PapersAdda's take: Candidates report that broadcasting and vectorization questions separate good candidates from great ones in NumPy-heavy rounds at tier-1 product companies. The most common live coding scenario: "rewrite this Python loop using NumPy". Confirm the specific interview format on the official company careers portal before you prepare.
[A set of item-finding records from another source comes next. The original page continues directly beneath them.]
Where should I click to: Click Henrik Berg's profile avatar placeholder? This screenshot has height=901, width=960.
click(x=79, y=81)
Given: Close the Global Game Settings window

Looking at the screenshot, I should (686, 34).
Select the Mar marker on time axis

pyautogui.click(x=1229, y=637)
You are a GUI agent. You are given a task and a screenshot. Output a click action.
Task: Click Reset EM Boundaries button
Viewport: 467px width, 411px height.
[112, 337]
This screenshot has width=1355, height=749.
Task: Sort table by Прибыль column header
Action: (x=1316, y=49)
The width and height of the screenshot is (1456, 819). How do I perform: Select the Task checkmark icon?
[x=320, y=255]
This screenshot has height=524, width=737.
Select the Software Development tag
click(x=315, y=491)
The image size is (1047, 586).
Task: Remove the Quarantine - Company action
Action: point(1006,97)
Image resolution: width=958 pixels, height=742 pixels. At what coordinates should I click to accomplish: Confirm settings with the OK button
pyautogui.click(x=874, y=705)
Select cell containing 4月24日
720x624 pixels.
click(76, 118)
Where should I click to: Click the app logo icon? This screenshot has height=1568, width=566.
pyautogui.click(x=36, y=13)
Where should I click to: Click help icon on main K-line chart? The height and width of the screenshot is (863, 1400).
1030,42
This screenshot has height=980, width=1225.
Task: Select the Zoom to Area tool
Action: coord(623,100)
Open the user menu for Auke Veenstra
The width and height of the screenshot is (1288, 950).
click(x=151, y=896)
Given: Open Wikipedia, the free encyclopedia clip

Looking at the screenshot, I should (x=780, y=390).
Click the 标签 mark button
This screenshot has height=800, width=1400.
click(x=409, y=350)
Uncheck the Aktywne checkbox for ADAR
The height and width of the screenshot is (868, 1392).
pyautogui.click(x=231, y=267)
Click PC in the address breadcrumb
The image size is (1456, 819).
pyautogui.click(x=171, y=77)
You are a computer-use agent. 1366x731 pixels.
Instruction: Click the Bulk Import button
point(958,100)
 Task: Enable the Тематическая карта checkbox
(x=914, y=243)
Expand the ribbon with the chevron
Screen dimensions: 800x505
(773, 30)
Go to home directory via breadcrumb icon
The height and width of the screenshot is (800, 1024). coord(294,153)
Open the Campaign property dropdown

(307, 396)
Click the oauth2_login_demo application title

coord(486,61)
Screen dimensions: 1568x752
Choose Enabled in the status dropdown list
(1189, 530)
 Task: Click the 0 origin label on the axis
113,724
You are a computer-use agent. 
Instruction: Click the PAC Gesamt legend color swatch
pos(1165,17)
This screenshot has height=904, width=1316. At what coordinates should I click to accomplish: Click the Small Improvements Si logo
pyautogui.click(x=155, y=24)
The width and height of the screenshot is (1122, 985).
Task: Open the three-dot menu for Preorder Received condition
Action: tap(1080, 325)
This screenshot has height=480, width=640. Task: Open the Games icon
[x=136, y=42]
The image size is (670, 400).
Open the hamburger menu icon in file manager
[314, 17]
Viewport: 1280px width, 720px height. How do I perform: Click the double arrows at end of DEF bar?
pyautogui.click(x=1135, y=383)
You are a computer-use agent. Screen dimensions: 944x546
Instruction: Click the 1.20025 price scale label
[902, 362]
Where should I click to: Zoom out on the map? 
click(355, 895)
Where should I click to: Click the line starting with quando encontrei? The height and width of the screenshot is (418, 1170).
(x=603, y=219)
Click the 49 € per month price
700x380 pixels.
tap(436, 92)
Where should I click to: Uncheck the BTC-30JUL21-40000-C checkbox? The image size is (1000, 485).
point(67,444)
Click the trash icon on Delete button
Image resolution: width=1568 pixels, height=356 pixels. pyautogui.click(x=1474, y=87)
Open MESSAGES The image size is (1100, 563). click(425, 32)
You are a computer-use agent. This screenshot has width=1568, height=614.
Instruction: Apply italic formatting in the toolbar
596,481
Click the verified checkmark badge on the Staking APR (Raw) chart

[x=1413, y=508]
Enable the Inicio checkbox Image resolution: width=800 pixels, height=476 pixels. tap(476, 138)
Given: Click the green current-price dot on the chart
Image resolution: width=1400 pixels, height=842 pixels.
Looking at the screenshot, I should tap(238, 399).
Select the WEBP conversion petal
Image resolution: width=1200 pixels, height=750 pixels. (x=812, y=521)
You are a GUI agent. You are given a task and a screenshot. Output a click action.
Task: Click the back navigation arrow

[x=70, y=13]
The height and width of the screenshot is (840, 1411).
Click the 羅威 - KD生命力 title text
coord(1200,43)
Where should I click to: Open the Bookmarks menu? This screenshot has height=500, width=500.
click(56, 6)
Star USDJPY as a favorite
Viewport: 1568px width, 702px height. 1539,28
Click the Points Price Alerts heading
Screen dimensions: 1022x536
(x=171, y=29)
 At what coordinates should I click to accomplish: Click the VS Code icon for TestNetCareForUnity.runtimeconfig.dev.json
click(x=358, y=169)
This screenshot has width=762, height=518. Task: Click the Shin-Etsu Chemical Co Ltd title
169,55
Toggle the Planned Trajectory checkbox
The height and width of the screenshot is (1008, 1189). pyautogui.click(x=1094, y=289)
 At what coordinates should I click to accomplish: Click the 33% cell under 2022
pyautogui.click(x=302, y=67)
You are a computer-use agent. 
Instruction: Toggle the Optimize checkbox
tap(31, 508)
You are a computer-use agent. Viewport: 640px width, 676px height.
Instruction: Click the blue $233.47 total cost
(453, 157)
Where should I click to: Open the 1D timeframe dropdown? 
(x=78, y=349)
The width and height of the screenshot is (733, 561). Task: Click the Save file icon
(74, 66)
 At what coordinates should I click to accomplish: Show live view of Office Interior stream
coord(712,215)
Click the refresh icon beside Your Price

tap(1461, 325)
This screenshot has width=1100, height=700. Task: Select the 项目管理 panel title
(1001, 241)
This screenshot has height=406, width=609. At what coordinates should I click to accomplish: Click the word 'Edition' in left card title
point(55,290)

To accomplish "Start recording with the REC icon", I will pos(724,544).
Related articles: Pandas Interview Questions 2026 | Machine Learning Interview Questions 2026 | Data Science Interview Questions 2026 | Scikit-Learn Interview Questions 2026 | Deep Learning Interview Questions 2026

EASY: Array Fundamentals (Questions 1-8)

Q1. What is a NumPy ndarray? How does it differ from a Python list?

import numpy as np
import sys

# Python list: heterogeneous, dynamic, pointers to objects
py_list = [1, 2.0, "three"]
print(f"List type: {type(py_list[0])}, {type(py_list[1])}")  # int, float

# NumPy array: homogeneous, contiguous memory, typed
arr = np.array([1, 2, 3], dtype=np.float32)
print(arr.dtype)   # float32
print(arr.shape)   # (3,)
print(arr.ndim)    # 1
print(arr.strides) # bytes between elements: (4,) for float32

# Memory comparison
py_list = list(range(1_000_000))
np_arr = np.arange(1_000_000)
print(f"Python list: {sys.getsizeof(py_list) / 1e6:.1f} MB")  # ~8 MB (pointer array + objects)
print(f"NumPy array: {np_arr.nbytes / 1e6:.1f} MB")           # ~8 MB (int64) or ~4 MB (int32)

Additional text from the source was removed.